- Born: 24 August 1650 Arrild, Denmark
- Died: 11 November 1715 (aged 65) Copenhagen, Denmark
- Occupations: Soldier, Civil servant, Judge, Antiquarian
- Known for: Fighting the Swedes Writing the history of Copenhagen
- Spouse: Else Iversdatter

= Jens Rostgaard =

Danish soldier, civil servant, judge and antiquarian (1650–1715)

Jens Rostgaard (24 August 1650 – 1715) was a Danish soldier, civil servant, judge and antiquarian, known for leading the militia against the Swedish landing at Humlebæk in 1700, and for writing the history of Copenhagen.

==Biography==
Rostgaard came from peasant stock. From age 12 he was brought up at the home of his uncle, Hans Rostgaard, a tax collector, who had been rewarded with Krogerup Manor, for his attempt in 1659 to liberate Kronborg Castle from the Swedes during the Second Northern War. Rostgaard went to school in Helsingør, and later served as a clerk under his uncle.
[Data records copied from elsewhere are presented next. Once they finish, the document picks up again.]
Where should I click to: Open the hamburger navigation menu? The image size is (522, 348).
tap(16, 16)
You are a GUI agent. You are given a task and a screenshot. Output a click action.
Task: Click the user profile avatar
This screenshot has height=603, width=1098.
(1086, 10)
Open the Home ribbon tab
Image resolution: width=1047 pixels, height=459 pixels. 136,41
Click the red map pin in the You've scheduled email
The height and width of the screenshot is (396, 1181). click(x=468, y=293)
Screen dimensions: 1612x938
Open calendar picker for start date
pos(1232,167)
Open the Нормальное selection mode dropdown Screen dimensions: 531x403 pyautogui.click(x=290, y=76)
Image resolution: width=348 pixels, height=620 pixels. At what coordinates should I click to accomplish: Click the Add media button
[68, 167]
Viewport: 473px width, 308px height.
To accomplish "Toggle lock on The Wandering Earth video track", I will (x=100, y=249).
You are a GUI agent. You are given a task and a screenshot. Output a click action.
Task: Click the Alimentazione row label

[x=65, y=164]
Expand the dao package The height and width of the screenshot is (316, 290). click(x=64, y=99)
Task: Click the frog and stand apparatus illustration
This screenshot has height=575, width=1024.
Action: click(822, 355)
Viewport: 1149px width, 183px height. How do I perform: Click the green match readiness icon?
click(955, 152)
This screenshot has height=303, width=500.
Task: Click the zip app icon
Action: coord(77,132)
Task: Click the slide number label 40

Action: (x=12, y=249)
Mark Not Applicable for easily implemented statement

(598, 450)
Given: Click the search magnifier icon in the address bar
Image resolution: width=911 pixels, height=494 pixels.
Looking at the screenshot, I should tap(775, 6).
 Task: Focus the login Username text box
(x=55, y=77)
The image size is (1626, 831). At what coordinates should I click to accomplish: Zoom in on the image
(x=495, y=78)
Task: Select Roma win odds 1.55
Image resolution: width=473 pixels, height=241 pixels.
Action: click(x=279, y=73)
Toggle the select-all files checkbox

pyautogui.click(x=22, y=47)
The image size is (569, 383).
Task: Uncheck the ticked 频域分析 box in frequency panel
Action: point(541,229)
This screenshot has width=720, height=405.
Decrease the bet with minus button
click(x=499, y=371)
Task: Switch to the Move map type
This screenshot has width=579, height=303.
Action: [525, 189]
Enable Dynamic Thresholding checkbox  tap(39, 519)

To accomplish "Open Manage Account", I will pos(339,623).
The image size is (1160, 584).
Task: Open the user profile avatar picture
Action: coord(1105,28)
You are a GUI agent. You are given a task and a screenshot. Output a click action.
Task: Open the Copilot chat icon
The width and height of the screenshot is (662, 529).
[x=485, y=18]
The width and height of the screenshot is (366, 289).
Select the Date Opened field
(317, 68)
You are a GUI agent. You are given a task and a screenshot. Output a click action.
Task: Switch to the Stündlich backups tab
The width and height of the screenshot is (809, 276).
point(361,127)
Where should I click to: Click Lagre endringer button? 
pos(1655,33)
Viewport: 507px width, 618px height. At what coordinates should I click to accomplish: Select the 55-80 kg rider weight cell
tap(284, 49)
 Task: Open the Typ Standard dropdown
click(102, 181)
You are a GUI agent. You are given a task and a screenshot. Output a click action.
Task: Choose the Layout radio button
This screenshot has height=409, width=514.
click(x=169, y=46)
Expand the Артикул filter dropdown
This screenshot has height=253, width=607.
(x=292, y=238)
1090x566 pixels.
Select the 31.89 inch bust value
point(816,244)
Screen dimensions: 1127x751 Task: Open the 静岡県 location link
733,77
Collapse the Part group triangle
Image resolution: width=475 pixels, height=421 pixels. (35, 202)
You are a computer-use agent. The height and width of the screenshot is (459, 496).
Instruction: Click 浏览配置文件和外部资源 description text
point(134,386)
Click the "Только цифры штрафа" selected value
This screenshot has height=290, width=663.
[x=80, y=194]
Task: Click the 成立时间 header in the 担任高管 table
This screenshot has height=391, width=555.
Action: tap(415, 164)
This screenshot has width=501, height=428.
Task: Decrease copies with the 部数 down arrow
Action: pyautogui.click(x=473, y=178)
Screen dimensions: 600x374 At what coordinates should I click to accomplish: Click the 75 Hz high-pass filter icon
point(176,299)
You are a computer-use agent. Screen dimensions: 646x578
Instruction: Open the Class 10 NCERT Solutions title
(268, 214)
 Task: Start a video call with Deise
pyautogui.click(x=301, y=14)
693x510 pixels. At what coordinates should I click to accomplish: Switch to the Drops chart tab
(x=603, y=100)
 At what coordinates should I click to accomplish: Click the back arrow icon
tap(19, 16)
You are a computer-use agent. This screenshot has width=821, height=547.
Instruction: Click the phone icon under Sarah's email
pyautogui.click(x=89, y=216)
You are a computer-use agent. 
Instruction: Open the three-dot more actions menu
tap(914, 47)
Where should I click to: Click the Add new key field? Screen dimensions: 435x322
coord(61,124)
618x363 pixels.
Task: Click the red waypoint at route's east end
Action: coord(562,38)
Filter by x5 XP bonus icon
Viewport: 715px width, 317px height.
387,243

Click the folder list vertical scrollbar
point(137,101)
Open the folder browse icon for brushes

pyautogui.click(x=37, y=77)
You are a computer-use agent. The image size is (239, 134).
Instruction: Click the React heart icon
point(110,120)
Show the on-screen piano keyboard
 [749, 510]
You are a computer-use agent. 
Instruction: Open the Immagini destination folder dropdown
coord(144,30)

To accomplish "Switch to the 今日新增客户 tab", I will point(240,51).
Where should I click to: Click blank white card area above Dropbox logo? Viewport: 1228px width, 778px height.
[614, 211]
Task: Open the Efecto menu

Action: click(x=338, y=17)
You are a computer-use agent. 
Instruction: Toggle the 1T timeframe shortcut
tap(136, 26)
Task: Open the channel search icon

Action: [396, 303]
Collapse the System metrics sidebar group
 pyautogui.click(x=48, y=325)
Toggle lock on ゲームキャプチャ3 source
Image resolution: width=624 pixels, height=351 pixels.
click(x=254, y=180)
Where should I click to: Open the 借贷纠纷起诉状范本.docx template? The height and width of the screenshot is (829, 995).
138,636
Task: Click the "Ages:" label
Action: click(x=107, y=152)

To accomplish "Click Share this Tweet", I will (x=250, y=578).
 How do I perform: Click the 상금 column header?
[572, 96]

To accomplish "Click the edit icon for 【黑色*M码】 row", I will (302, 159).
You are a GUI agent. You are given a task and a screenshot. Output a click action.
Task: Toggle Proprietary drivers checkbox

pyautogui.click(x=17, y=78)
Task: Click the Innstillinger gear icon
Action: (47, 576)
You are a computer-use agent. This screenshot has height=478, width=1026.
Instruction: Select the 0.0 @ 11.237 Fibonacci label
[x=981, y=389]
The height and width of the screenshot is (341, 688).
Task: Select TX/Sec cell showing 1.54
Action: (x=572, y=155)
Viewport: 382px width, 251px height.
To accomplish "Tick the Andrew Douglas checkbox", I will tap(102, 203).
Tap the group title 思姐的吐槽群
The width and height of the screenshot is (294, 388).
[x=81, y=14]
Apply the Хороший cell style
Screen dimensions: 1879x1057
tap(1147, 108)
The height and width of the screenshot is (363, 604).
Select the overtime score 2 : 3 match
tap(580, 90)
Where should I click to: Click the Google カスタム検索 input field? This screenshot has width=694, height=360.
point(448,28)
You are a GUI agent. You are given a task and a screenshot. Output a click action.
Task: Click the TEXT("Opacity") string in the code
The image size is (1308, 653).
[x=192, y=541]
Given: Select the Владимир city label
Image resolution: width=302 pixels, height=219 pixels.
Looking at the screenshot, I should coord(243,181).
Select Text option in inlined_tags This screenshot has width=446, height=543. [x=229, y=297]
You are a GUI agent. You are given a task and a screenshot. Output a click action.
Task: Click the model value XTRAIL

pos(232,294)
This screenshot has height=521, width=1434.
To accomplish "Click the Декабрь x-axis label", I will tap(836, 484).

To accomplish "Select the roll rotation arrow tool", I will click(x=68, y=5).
In a fight, Rostgaard killed a soldier of the garrison, but was acquitted for manslaughter, both by the local court, and by the Supreme Court. He then served in a regiment from Courland in service of the Dutch Republic, reaching the rank of sergeant. When the Scanian War began, he returned to Denmark, and was commissioned into the Zealand Life Regiment, where he served until 1680, when his resignation was accepted. Rostgaard then served as his old uncle's deputy, until 1684, when he succeeded him in his offices as tax collector and local administrator for Kronborg amt. During the Great Northern War, the Swedish army landed at Humlebæk, and Rostgaard led the local militia in a doomed attempt to stop the superior Swedish forces at the beach. He was rewarded with the position of Rådmand (alderman) in Copenhagen, and was from 1703 war commissary and tax commissioner for Sjælland, Møn, and Lolland-Falster. During the plague outbreak he was one of the commissioners in charge of maintaining a cordon sanitaire around Helsingør. Rostgaard's uncle gave him Nekselø, and he later acquired Farumgård and Sejerø. He collected historical texts, that he used writing the history of Copenhagen, 1168-1711; published posthumously in 1720.

==Rostgaard stones==
In one of the gables of Damgaarden at Mørdrupvej 96 in Mørdrup is a large natural stone with the inscription "Jens Rostgaard 1691". It was originally located in a low stone wall on the farm but embedded in the wall by a previous owner, probably in the 1880s. It was probably created to mark Krogerup's ownership of the village of Mørdrup. Jens Rostgaard managed the estate until Frederiks Rostgaard became of legal age. Another Rostgaard stone is located in the village of Tibberup but is only inscribed with the year "1697".